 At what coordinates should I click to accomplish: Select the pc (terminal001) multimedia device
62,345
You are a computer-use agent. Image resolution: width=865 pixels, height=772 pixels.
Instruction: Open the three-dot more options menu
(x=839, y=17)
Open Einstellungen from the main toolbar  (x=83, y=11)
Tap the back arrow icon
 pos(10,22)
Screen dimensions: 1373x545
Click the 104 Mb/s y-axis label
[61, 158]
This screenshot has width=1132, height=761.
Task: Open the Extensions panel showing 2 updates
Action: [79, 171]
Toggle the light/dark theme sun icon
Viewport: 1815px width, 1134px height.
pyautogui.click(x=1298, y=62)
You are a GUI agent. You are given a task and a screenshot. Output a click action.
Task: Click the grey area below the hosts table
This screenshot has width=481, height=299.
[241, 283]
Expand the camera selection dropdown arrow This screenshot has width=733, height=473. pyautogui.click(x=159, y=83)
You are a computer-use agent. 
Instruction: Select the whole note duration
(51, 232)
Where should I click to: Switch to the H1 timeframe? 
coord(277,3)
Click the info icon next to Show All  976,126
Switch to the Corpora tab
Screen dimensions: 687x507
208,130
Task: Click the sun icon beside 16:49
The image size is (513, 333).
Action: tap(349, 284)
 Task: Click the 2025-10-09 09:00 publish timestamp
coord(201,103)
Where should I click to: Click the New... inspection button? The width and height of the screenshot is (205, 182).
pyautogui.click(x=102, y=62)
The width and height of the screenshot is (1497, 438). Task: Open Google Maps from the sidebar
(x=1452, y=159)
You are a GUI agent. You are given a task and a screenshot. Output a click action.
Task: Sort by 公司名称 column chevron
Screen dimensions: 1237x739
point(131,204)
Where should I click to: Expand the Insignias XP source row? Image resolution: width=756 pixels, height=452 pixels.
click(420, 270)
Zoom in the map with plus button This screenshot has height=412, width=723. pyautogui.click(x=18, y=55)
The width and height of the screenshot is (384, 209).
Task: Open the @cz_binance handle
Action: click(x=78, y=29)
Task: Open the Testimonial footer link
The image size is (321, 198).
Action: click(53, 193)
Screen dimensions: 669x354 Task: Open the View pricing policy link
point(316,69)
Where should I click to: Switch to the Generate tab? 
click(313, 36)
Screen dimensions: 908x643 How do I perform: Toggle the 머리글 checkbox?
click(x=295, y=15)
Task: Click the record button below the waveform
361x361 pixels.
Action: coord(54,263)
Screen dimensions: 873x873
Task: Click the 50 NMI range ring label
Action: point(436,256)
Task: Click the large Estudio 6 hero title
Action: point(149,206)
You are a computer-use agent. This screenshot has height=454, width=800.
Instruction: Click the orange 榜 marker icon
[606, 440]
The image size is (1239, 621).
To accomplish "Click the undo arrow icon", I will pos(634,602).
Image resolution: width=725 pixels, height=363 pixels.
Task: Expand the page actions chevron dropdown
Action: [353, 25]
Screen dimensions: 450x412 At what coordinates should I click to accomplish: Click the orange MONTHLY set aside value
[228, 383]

######

What you need to do = Reply with nothing but a number: how many lines of the entries above contain the string "computer"?

Response area = 3